Editing an Early Draft of a Memoir, Biography or Family History
Here’s some questions to guide your review of an early draft of a scene, or any nonfiction writing. These questions will focus your attention on story flow and structure, rather than the picky details of grammar and sentence structure. Leave those for the penultimate draft and, for now, apply these questions to a piece you’re reading for someone else, or to your own writing:
• Are character traits revealed through their actions, thoughts and/or dialogue (rather than author “telling”)?
• Was there too much (or not enough) back story/explanation?
• What’s at stake for the character(s)?
• Is there tension? If so, how did the author create that?
• Is there narrative arc (action rises to a crescendo and concludes in a believable/inevitable way)?
• Has something changed—perhaps irrevocably? (“If nothing changes you do not have a scene.”)
• Did something important take place; perhaps with continuing ramifications? What might that be?
• Is this an opening scene? If so, were characters, time and place established smoothly?

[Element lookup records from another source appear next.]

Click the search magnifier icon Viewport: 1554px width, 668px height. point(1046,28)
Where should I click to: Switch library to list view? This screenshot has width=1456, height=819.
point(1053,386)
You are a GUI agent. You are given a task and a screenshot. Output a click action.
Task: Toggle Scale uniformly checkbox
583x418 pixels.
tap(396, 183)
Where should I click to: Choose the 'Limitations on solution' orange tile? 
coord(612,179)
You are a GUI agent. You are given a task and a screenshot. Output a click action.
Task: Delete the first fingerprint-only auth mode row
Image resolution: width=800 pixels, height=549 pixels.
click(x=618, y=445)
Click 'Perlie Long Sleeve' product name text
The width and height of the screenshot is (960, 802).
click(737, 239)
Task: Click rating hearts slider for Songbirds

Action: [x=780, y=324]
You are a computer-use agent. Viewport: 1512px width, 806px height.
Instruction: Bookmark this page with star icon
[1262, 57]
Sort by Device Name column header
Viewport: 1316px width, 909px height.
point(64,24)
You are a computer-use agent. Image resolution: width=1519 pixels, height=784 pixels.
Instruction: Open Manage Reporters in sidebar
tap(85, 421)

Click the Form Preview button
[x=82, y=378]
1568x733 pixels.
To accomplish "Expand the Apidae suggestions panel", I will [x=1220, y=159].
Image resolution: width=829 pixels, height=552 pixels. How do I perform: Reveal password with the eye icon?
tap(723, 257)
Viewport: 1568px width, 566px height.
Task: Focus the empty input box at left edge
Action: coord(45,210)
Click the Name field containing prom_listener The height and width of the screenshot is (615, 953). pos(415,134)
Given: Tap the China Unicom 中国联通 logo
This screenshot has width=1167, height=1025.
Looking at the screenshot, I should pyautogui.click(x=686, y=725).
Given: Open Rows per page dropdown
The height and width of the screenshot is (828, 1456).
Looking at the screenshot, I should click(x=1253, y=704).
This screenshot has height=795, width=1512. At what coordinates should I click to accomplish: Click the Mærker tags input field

• Can you see the people and the place?
• If there’s dialogue, is it believable? Is it interspersed with action and gesture?
• Is the author showing, or is s/he telling? What’s the impact on you as a reader?
• Did the writer evoke senses effectively?
• Are there specific details? Did the author establish a vivid picture and fire your imagination?
• Did the scene leave you wanting more?
Writing That Makes Readers Think & Feel.
• Could the author use less words (or did you need/want more info)?
• Are there places where you’re unclear about what happened (maybe had to read it twice to get it)?
• Are there passages that are particularly vivid and alive? How did the author accomplish that?
• Are there adverbs (modified verbs, often ending in ly) that could be cut or converted to verbs?
• Does the author make good use of nouns and verbs?
• Are there repeated words, phrases or info/details?
• What delighted you? (Be specific).